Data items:
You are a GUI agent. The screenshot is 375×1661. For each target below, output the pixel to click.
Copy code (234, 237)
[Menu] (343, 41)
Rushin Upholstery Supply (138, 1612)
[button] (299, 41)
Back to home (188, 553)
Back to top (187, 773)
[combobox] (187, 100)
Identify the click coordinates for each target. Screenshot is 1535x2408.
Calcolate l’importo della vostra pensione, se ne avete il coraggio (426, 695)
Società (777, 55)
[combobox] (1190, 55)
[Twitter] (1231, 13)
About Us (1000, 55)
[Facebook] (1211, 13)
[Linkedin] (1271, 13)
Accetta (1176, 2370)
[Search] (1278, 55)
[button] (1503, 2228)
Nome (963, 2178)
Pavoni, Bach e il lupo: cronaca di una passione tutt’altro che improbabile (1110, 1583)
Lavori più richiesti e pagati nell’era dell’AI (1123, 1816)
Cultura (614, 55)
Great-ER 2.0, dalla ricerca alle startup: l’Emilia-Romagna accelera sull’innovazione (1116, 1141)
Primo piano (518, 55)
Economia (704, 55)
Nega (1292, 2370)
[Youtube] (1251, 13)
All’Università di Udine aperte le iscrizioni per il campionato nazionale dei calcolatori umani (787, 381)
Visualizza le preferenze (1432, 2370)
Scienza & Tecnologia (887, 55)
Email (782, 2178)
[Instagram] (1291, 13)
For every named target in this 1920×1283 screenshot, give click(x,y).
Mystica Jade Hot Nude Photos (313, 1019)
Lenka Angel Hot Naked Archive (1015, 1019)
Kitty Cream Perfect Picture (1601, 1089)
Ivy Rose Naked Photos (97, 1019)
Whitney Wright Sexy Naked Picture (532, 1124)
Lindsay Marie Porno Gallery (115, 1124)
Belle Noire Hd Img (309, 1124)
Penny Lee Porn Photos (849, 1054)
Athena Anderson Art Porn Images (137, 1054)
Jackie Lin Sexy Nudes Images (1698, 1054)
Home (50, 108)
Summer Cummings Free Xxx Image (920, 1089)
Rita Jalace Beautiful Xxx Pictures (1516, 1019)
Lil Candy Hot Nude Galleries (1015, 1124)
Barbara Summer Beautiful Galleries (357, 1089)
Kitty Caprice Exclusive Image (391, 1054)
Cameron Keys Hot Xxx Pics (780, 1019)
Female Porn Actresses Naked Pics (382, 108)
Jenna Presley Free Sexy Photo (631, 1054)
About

• **WHAT NEEDS TO BE DONE**
Among the entries above, copy exactly only the lines starting with the one containing "Primo piano (518, 55)" and going through the one containing "Mystica Jade Hot Nude Photos (313, 1019)", both ends included.

• **WRITTEN ANSWER**
Primo piano (518, 55)
Economia (704, 55)
Nega (1292, 2370)
[Youtube] (1251, 13)
All’Università di Udine aperte le iscrizioni per il campionato nazionale dei calcolatori umani (787, 381)
Visualizza le preferenze (1432, 2370)
Scienza & Tecnologia (887, 55)
Email (782, 2178)
[Instagram] (1291, 13)
For every named target in this 1920×1283 screenshot, give click(x,y).
Mystica Jade Hot Nude Photos (313, 1019)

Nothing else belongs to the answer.